Menikah dan Punya Anak Bukan Kewajiban, Tapi Pilihan
Sebagai akademisi dan feminis Muslim, Alimatul menegaskan bahwa dalam perspektif Islam, menikah adalah anjuran, bukan kewajiban mutlak. Ia menilai pandangan bahwa menikah adalah “separuh dari agama” sesungguhnya merupakan bentuk motivasi spiritual, bukan tekanan sosial.
“Al-Qur’an sudah mengantisipasi akan datang masa ketika sebagian orang enggan menikah. Itu sebabnya, menikah adalah anjuran agar manusia membangun peradaban, bukan kewajiban yang membatasi kebebasan individu,” ujarnya.
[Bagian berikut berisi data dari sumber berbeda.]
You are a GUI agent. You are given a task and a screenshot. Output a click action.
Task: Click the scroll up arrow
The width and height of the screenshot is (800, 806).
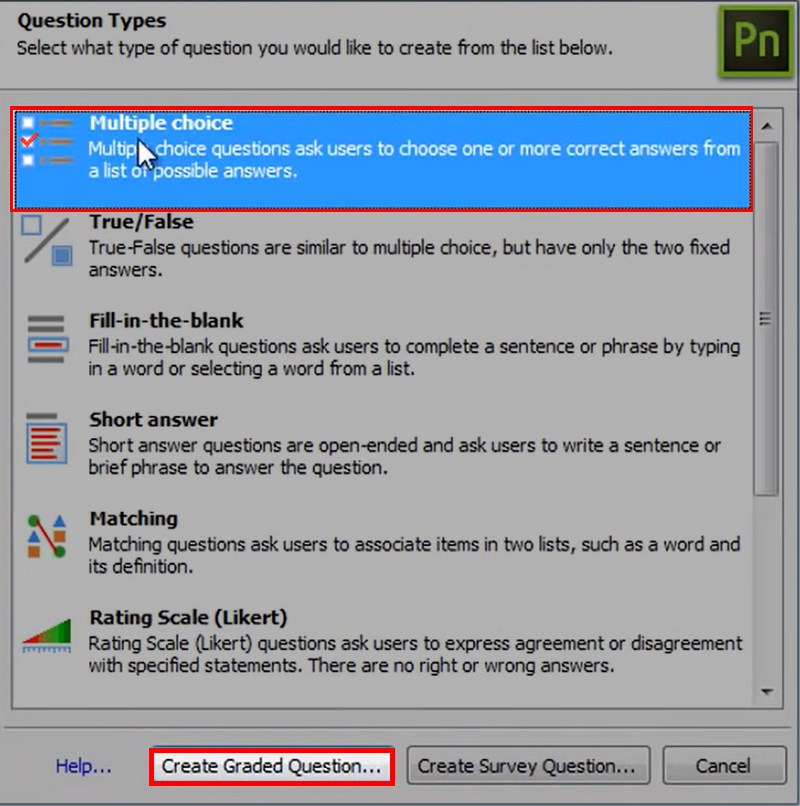(767, 126)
Meski demikian, Alimatul mengingatkan bahwa pilihan untuk tidak menikah atau tidak memiliki anak sebaiknya tidak dijadikan gerakan sosial.
“Silakan menjadikannya nilai pribadi, tapi jangan sampai berubah menjadi kampanye massal. Kalau semua orang tidak menikah dan tidak punya anak, siapa yang akan meneruskan dakwah, pendidikan, dan kehidupan sosial kita?” katanya.
Kesetaraan Gender dan Peran Keluarga Modern
Menanggapi kekhawatiran bahwa gerakan emansipasi perempuan telah “melenceng dari kodrat”, Alimatul menegaskan pentingnya memahami kesetaraan gender secara proporsional.
“Kesetaraan tidak berarti perempuan dan laki-laki harus identik. Keduanya memiliki peran biologis dan sosial yang berbeda, namun setara dalam nilai dan tanggung jawab,” jelasnya.
Ia juga menyoroti beban ganda yang masih banyak dialami perempuan dalam rumah tangga, terutama dalam pengasuhan anak. Pandemi COVID-19 disebut sebagai bukti nyata, ketika banyak perempuan harus menjadi guru bagi anak-anak mereka di rumah.
“Dalam teks agama, mendidik anak adalah kewajiban bersama antara ayah dan ibu, bukan hanya tugas ibu. Kita perlu menyeimbangkan kembali peran ini,” tegasnya.